Chris MacKenzie, 30, grew up in California's San Jacinto Valley, where father Michael was a former captain with the Moreno Valley Fire Department. An avid snowboarder, MacKenzie joined the U.S. Forest Service in 2004, then transferred two years ago to the Prescott Fire Department.

Dustin DeFord, 24, was a Baptist preacher's son, but it was firefighting that captured his imagination.

At 18, he volunteered for the Carter County Rural Fire Department like his father did in his hometown of Ekalaka, Mont., according to The Billings Gazette. Almost everyone knew DeFord in the small town where he grew up and had worked a variety of jobs, the local sheriff said.

He liked to cliff jump and run "Spartan Race" obstacle courses, and he passed the physical test for the Granite Mountain crew in January 2012.

"He was one of the good ones who ever walked on this earth," Carter County Sheriff Neil Kittelmann told the newspaper.

Many of those killed were graduates of Prescott High. One of them was 28-year-old Clayton Whitted, who as a firefighter would work out on the same campus where he played football for the Prescott Badgers from 2000 to 2004.

The school's football coach, Lou Beneitone, said Whitted was the type of athlete who "worked his fanny off."

"He wasn't a big kid, and many times in the game, he was overpowered by big men, and he still got after it," the coach said. "He knew, 'This man in front of me is a lot bigger and stronger than me,' but he'd try it, and he'd smile trying it."

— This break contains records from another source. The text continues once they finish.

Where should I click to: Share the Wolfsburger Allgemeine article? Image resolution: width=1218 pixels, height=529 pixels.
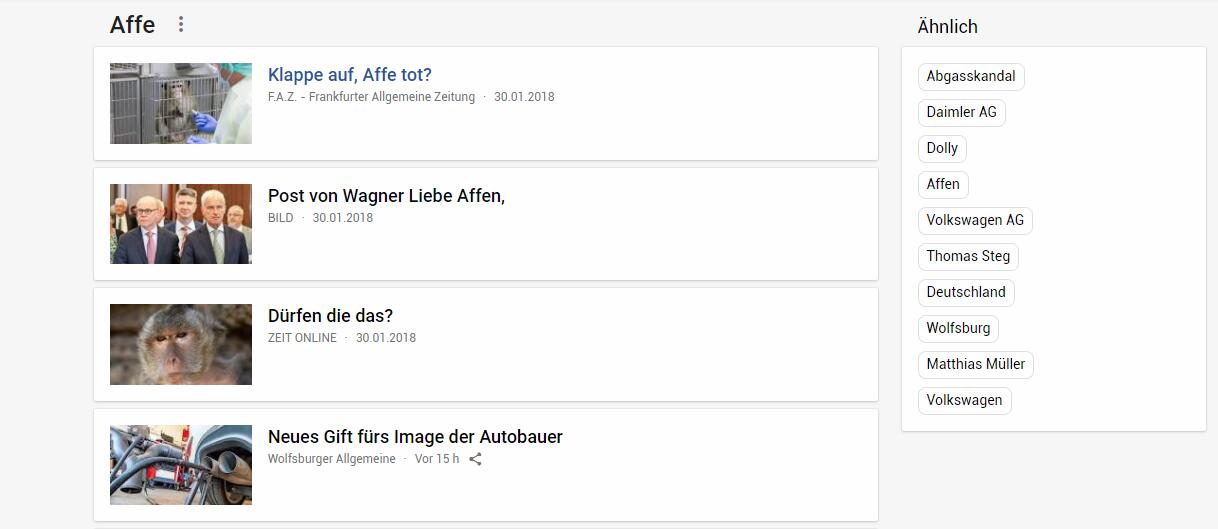tap(476, 459)
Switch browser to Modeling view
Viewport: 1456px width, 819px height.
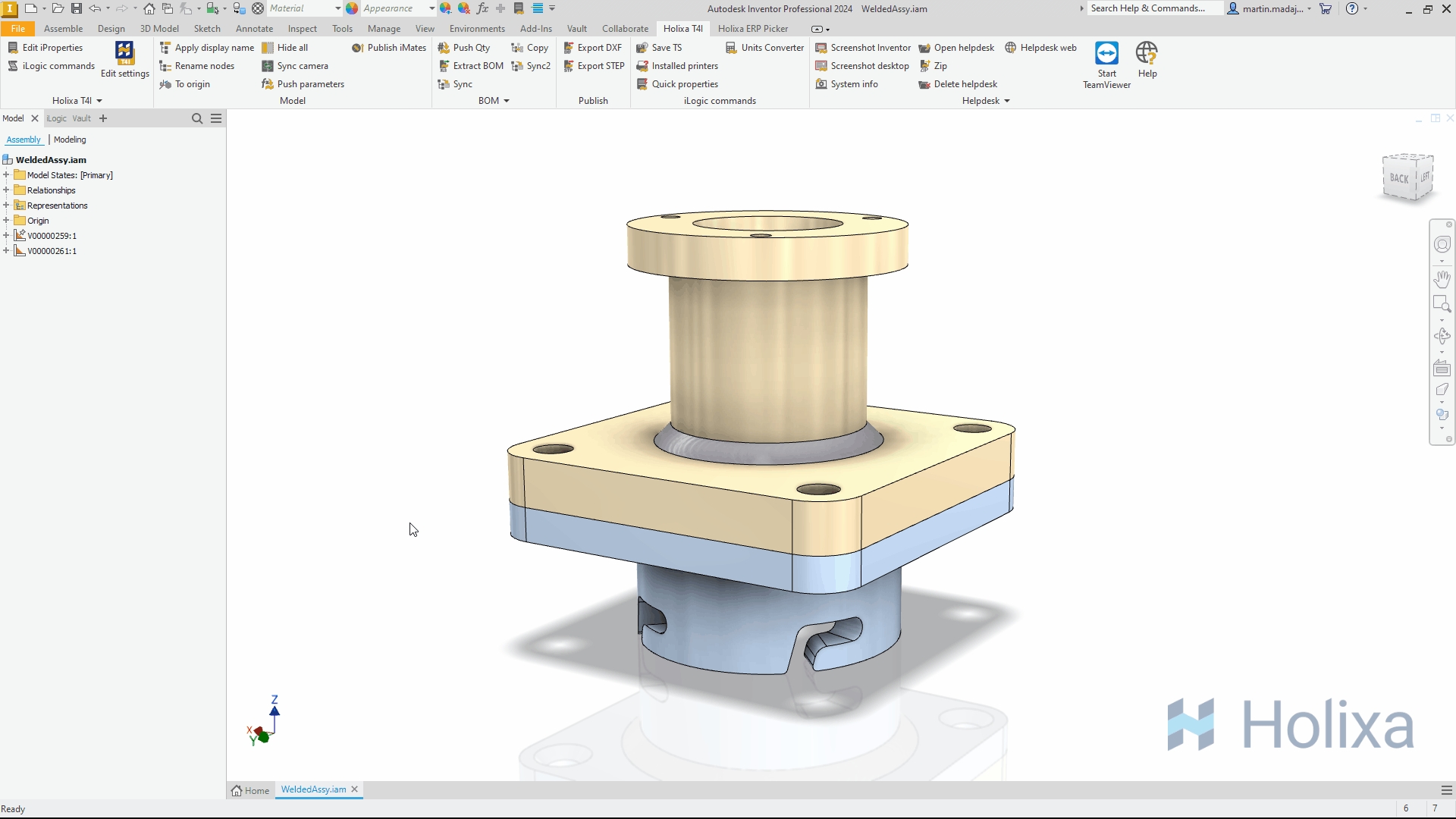pos(70,140)
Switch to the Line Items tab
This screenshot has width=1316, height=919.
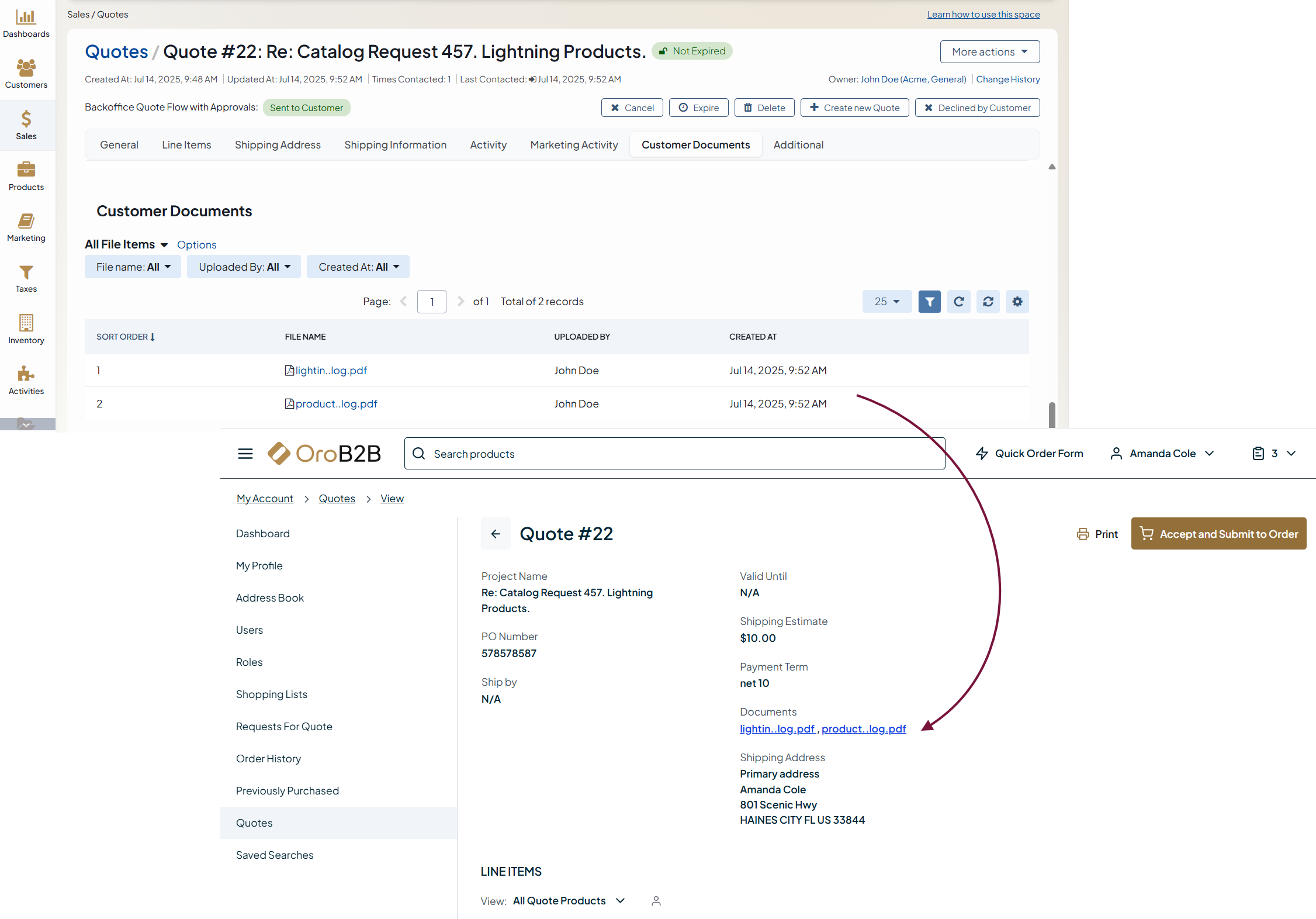[x=186, y=145]
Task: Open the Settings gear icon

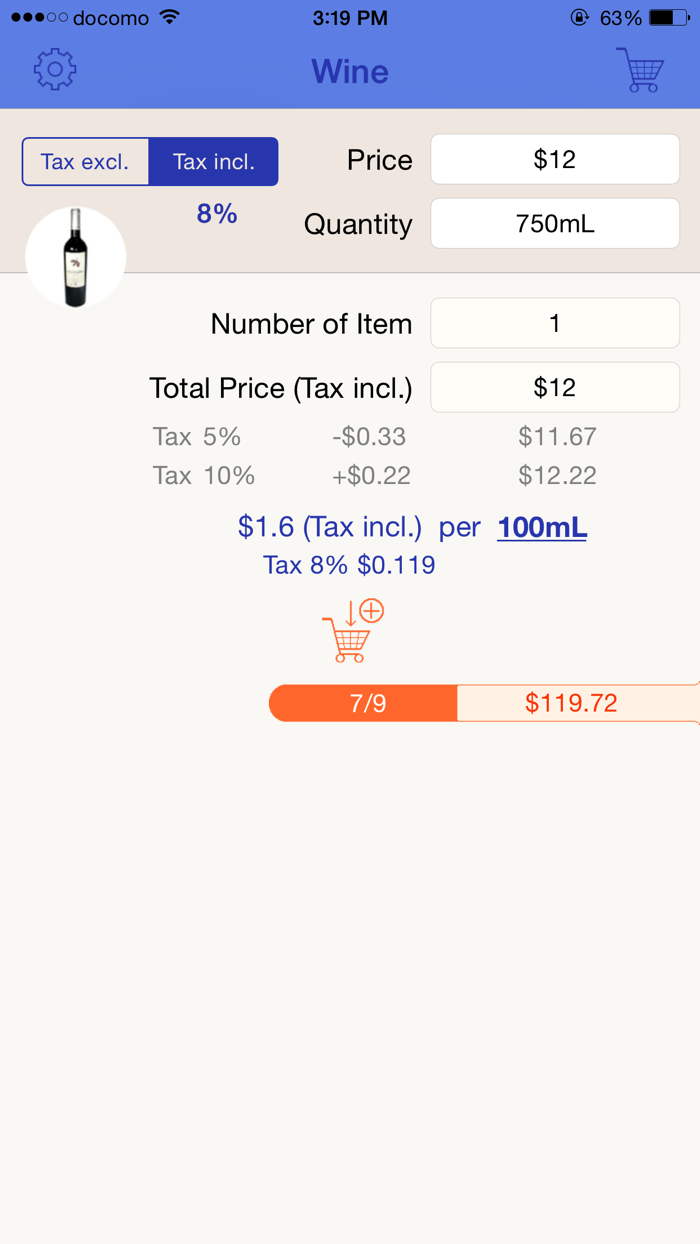Action: point(55,70)
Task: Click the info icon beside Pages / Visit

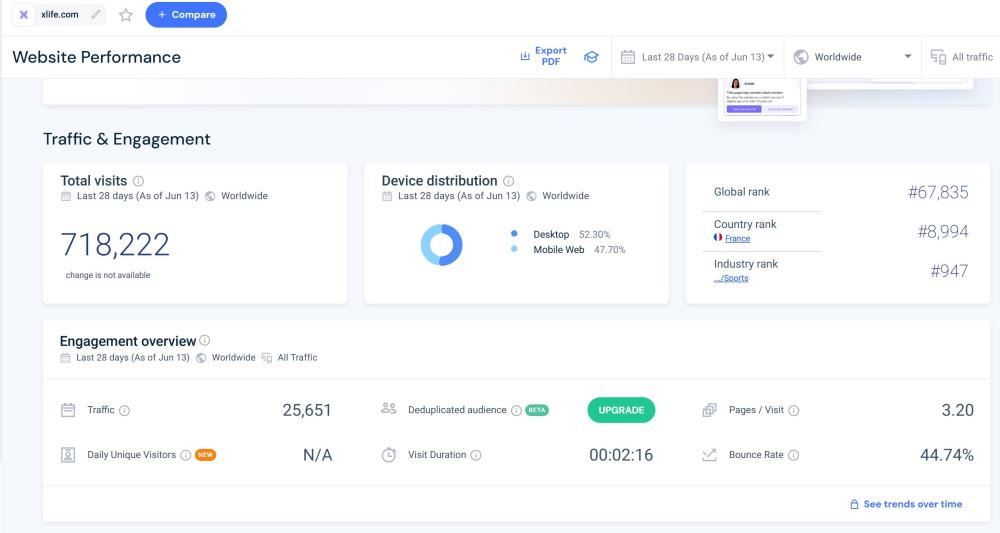Action: [x=794, y=410]
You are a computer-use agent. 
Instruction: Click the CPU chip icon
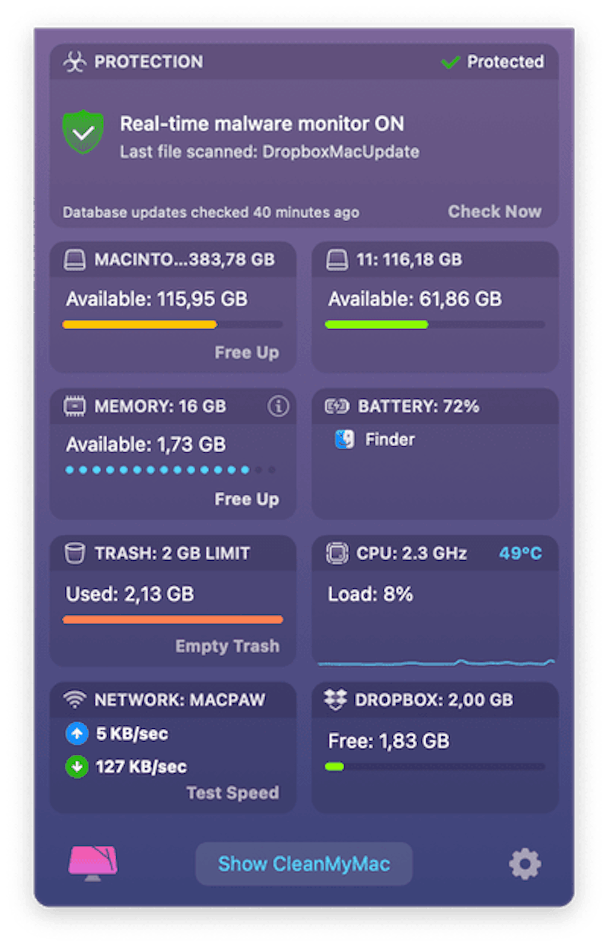[337, 553]
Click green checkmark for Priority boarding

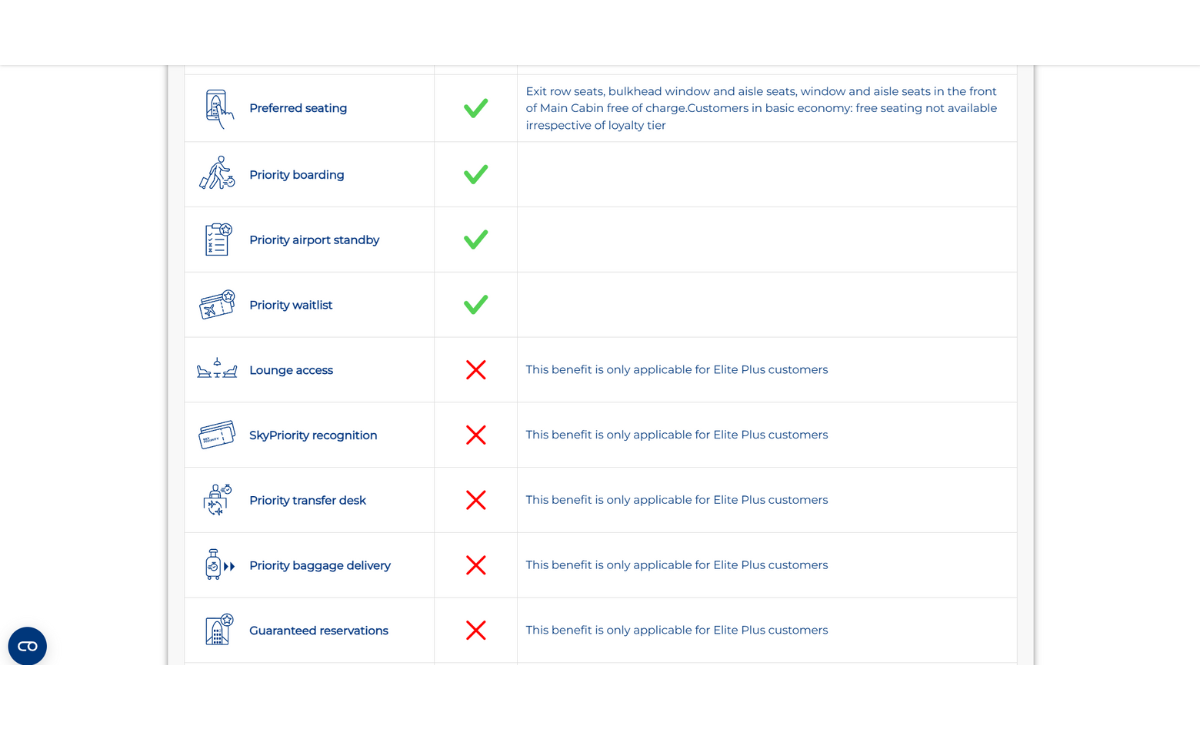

As a condition of hire, each of these Hotshot members was required to pass the U.S. Forest Service's "Arduous Work Capacity Test" -- which entails completing a 3-mile hike carrying a 45-pound pack in 45 minutes. The group also set for its members a fitness goal of a 1.5-mile run in 10 minutes, 35 seconds; 40 sit-ups in 60 seconds; 25 pushups in 60 seconds; and seven pull-ups, according to the crew's website.

"The nature of our work requires us to endure physical hardships beyond most people's experiences," the website said. "Environmental extremes, long hours, bad food, and steep, rugged terrain, demand that we train early and often by running and hiking, doing core exercises, yoga, and weight training."

The group started in 2002 as a fuels mitigation crew -- clearing brush to starve a fire. Within six years, they had made their transition into the "elite" Hotshot community.